Texte intégral
Monsieur le président,
Monsieur le secrétaire général,
Messieurs les ambassadeurs,
Mesdames et Messieurs les parlementaires,
Le gouvernement français est particulièrement heureux d'accueillir, aujourd'hui à Versailles, la session de l'assemblée de l'Atlantique Nord. Chacun connaît le rôle qu'elle a joué pendant la guerre froide pour enraciner la solidarité atlantique au sein des opinions publiques nationales. Son rôle reste tout aussi important au moment où l'Alliance entame un processus de rénovation sans précédent et où elle amorce son élargissement.

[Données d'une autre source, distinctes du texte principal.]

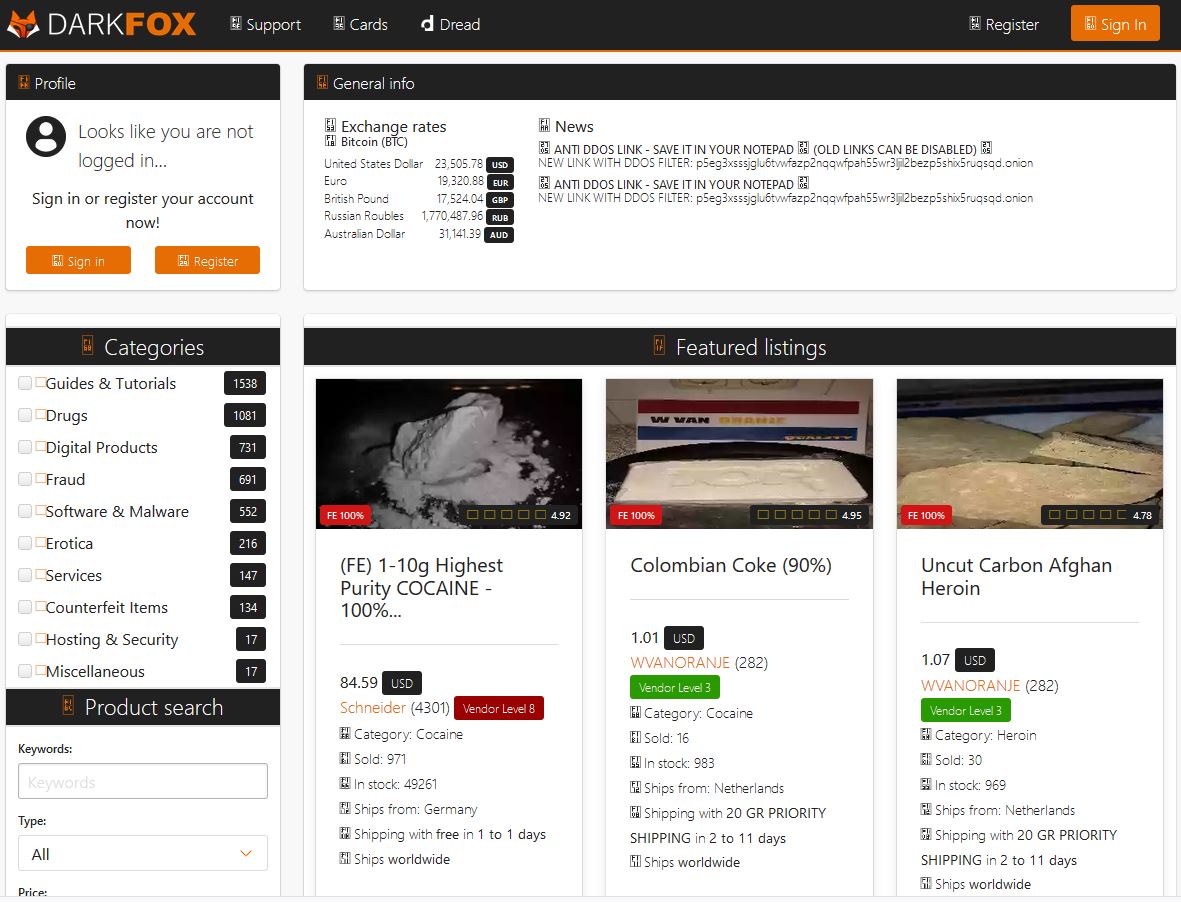Image resolution: width=1181 pixels, height=902 pixels.
Task: Click the profile avatar icon
Action: 45,137
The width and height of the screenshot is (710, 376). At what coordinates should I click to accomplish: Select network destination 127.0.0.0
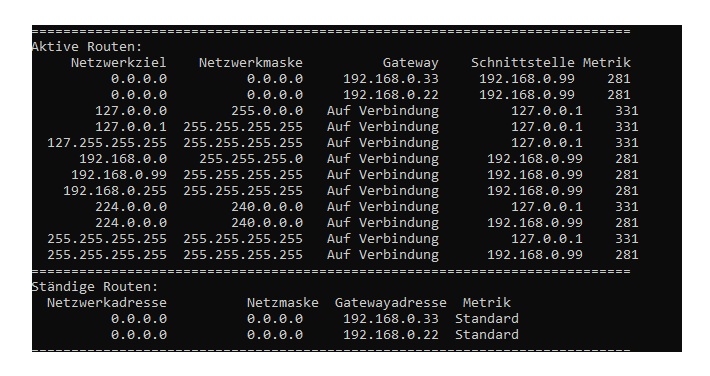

Il me paraît donc opportun que cette réunion ait lieu, et qu'elle se déroule dans notre pays qui s'est lui-même engagé résolument dans le débat.
Permettez-moi, pour contribuer à vos réflexions, de vous présenter comment nous percevons les grands enjeux et quelle analyse nous faisons de l'état d'avancement des discussions en cours.
Pour la première fois au cours du XXe siècle, il n'existe pas de menace globale contre la sécurité européenne. Cela ne signifie aucunement la disparition des conflits et des risques. C'est, en Europe, la résurgence parfois sanglante de la vieille question des nationalités ; c'est, à nos portes, l'extrémisme religieux qui grandit sur certaines faillites politiques, économiques et sociales. C'est le développement des mafias et des trafics en tout genre. Plus généralement, ce sont des incertitudes sur l'avenir d'un certain nombre de pays. À cette nouvelle géographie des risques correspond, fort heureusement, le renforcement continu des solidarités économiques et politiques entre les Européens.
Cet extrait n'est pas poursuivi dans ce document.